» Set task A
Convert the records into a numbered list with blank lines omitted, starting with the line containing "Open the Home" and going on through the line containing "point(161,742)", and include only those lines.
-- BEGIN Extract to read --
Last Sunday I arrived late into Sydney and decided to attend the evening parish mass.
I did nothing at the mass to incite or provoke the unwarranted, aggressive and abusive behaviour towards me by you and the Neocat clergy present.
I am of the understanding that it is a tradition in the Catholic Church to light a candle for the dead. I am at a loss to know why my action to light the candle for my friends Sr Celey Furlong and Nana Judy Gundy, both recently deceased, caused such hostility and abuse.
Four times in the church and in front of the altar I was abused by your Neocat people. I was told “fuck you”, (I lost count after hearing this outburst four times) “how dare you do this (light the candle)”, “get out of this church” and “you are fucking disgusting”. You no doubt heard the abuse as you were present during most of the tirade yet you did nothing. By your silence you condoned this behaviour. I was told by one of your seminarians from Dacyville that you would not allow the lighting of the candle.
Gerry, you claim that the evening mass is an experiment to get the local Redfern people to come to mass. My observations on Sunday were that there were six Neocats and four St Vincent’s regulars. You claim that we are keeping the local community away. I would suggest that you need to look at your behaviour and that of your Neocat priests-in-training because Sunday evening’s events are an example of what keeps people away.
-- END Extract to read --
-- BEGIN Supplied data --
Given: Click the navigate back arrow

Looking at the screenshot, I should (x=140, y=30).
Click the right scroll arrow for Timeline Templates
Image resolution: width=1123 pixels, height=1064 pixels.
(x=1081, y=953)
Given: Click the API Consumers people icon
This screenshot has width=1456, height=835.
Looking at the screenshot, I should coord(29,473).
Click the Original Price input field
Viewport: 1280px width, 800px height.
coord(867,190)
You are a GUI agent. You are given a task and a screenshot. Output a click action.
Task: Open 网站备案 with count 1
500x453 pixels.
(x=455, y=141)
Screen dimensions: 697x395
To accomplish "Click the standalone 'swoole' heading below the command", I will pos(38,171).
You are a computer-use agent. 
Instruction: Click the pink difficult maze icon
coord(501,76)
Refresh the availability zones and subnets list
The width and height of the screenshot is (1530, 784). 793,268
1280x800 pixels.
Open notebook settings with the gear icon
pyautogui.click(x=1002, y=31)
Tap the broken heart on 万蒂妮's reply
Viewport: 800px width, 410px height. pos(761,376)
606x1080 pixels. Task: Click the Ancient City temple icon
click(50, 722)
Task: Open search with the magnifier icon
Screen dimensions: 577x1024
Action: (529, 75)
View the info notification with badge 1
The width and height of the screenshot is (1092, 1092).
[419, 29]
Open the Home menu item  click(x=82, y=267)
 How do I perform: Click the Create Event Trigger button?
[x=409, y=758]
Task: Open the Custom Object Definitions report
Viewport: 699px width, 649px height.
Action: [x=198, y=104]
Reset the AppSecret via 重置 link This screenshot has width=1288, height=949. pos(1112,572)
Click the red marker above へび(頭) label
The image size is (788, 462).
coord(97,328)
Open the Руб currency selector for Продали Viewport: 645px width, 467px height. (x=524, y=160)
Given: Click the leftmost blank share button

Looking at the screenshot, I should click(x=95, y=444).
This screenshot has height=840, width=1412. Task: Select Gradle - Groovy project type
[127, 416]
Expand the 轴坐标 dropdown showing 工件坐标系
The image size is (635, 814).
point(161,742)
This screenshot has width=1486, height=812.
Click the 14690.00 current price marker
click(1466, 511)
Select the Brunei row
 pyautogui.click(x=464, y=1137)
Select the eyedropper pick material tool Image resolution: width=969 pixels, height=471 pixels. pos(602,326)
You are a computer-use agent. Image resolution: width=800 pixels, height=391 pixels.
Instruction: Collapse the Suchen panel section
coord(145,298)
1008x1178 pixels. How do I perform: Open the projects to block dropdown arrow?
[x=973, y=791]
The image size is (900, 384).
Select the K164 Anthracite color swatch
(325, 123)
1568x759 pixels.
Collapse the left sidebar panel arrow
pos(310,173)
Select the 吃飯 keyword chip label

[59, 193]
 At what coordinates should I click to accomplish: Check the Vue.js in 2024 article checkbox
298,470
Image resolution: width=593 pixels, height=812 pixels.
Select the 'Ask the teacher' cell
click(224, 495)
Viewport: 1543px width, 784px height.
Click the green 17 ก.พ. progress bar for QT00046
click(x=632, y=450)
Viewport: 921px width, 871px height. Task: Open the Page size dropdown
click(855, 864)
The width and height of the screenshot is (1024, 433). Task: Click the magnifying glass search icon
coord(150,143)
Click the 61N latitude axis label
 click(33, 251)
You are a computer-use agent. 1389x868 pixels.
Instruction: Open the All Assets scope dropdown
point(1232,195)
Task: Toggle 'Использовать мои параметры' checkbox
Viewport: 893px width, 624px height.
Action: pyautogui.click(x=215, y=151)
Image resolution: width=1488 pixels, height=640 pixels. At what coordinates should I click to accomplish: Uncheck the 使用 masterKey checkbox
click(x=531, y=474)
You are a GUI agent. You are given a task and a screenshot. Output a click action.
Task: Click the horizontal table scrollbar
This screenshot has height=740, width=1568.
-- END Supplied data --
» Set task B
In the letter about the evening mass, rewrite the passage starting with "Last Sunday I" and going on through "hostility and abuse.", replacing "candle" with "lamp".

» Reply A
1. Open the Home menu item  click(x=82, y=267)
2.  How do I perform: Click the Create Event Trigger button?
3. [x=409, y=758]
4. Task: Open the Custom Object Definitions report
5. Viewport: 699px width, 649px height.
6. Action: [x=198, y=104]
7. Reset the AppSecret via 重置 link This screenshot has width=1288, height=949. pos(1112,572)
8. Click the red marker above へび(頭) label
9. The image size is (788, 462).
10. coord(97,328)
11. Open the Руб currency selector for Продали Viewport: 645px width, 467px height. (x=524, y=160)
12. Given: Click the leftmost blank share button
13. Looking at the screenshot, I should click(x=95, y=444).
14. This screenshot has height=840, width=1412. Task: Select Gradle - Groovy project type
15. [127, 416]
16. Expand the 轴坐标 dropdown showing 工件坐标系
17. The image size is (635, 814).
18. point(161,742)

» Reply B
Last Sunday I arrived late into Sydney and decided to attend the evening parish mass.
I did nothing at the mass to incite or provoke the unwarranted, aggressive and abusive behaviour towards me by you and the Neocat clergy present.
I am of the understanding that it is a tradition in the Catholic Church to light a lamp for the dead. I am at a loss to know why my action to light the lamp for my friends Sr Celey Furlong and Nana Judy Gundy, both recently deceased, caused such hostility and abuse.